Man sollte ausgeschlafen sein und gute Nerven haben, riet mir die Freundin, die die Methode an ihren drei Kindern ausprobiert hatte und darauf schwor. Ausgeschlafen waren wir natürlich nicht, und gute Nerven hatte ich nie. Aber wir waren entschlossen. Sehr entschlossen.

Schritt eins war leicht: Wir mussten uns eine feste Uhrzeit aussuchen, zu der wir Jannis ins Bett bringen würden, und ein Ritual einführen. Wir entschieden uns für ein Nachtlied, ich hatte inzwischen ein ziemlich großes Repertoire. Dann sollten wir tapfer und laut "Gute Nacht" sagen und das Zimmer verlassen. Für drei Minuten.

Ohrenbetäubendes Gebrüll folgte. "Sie gehen dann wieder rein und beruhigen das Kind", rät der Buchautor, dann sollte man wieder rausgehen und nach fünf Minuten reinkommen, die Abstände länger werden lassen, mehr als zehn Minuten solle man das Kind jedoch nicht schreien lassen.
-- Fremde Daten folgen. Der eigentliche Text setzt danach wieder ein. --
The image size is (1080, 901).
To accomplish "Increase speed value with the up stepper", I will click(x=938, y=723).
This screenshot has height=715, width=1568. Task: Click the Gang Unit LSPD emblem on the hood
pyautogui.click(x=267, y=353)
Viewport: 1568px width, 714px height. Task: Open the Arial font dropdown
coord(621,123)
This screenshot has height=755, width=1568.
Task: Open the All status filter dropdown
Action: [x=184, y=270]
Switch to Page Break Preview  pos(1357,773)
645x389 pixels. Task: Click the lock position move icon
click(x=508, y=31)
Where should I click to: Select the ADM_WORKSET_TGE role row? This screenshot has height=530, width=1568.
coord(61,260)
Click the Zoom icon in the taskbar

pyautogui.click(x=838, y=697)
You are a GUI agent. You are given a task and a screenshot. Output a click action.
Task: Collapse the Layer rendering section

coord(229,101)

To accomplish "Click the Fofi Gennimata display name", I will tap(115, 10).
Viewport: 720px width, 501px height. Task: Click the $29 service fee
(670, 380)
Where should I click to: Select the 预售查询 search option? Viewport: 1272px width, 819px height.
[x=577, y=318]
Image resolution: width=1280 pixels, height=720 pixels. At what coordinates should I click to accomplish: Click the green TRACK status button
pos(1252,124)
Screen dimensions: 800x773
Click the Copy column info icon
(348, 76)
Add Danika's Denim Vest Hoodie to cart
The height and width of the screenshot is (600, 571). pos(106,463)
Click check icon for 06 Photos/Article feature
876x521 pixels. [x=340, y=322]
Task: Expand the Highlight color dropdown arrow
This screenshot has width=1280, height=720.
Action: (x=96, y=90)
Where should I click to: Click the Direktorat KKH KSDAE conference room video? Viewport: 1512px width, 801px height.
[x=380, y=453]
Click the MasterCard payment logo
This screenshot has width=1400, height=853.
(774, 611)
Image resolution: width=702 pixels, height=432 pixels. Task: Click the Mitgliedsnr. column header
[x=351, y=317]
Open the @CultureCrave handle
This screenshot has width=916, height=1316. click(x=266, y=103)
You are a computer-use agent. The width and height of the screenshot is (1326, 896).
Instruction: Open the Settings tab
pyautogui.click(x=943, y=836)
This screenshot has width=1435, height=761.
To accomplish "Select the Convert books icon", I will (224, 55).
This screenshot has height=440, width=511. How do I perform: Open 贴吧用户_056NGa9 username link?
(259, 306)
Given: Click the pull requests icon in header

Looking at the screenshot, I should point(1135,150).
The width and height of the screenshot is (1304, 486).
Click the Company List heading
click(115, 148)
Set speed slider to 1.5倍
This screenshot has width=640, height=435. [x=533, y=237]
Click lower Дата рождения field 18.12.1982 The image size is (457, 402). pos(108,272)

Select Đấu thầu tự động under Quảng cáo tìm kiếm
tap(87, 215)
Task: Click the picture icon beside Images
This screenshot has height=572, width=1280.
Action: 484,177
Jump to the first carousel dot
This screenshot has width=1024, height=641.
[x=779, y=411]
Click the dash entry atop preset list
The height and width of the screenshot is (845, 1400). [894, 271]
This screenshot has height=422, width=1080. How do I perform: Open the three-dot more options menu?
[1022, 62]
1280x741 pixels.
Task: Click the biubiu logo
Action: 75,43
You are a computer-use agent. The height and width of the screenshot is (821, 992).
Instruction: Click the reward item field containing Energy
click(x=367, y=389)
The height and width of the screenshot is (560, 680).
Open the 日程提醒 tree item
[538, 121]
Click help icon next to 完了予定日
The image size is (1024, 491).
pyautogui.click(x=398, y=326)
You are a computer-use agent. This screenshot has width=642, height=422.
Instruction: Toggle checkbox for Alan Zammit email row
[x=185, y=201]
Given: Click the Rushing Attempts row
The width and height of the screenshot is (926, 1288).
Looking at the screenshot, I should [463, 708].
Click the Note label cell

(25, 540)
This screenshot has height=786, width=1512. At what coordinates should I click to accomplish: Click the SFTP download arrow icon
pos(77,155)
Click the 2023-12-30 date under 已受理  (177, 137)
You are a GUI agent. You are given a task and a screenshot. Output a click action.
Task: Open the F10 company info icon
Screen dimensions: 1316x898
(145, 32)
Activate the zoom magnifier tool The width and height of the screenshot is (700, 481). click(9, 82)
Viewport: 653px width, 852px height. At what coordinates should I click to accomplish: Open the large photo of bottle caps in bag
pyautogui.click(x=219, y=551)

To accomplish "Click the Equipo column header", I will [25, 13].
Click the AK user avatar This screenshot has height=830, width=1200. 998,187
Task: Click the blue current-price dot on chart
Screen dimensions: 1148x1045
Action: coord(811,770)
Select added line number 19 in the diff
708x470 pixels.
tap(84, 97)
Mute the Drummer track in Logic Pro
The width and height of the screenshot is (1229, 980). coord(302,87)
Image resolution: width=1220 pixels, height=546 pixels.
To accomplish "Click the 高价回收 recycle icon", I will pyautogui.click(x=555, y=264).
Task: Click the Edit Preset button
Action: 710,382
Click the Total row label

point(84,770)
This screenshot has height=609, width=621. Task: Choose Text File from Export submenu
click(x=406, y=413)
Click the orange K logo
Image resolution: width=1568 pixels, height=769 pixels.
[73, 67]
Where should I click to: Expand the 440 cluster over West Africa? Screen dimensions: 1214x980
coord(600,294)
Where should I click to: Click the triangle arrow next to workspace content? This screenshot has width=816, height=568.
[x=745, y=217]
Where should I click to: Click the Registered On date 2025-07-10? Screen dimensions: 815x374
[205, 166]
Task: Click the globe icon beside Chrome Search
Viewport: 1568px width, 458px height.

Ich hätte nicht gedacht, dass ein kleiner Kerl so wütend werden kann. Wir mussten die Pausen im schalldichten Keller verbringen und uns gegenseitig Mut zusprechen. Mantraartig wiederholten wir: "Wir haben auch ein Recht auf Schlaf und einige Stunden Ruhe" oder "das schadet nichts, der spielt sich nur auf" oder "das Gebrüll stärkt die Lungen". Aber es zerrte an den Nerven, es war furchtbar - aber letztendlich unglaublich effektiv.

Fünf Tage hat es gebraucht, bis Jannis tatsächlich von alleine einschlief. Nachmittags wie abends. Wir legten ihn fortan ins Bett, trällerten ein Lied, er lächelte uns zu - und schlief.

Unterbrechungen hatten wir nur, wenn er krank war, danach haben wir den Schlafplan wiederholt.

Das Gleiche funktionierte später wunderbar mit seinem kleinen Bruder Jascha, der allerdings erst mit einem halben Jahr zum Schlafmuffel wurde. Die ersten Lebensmonate tendierte er hingegen zum Dauerschlaf. Zum Stillen musste ich ihn jedes Mal wecken. Wie ich den Neid aller jungen Mütter um mich herum genossen habe ...

Und der grasgrüne Ball? Selten hatte ich so viel Spaß daran, aus einem Gegenstand die Luft rauszulassen.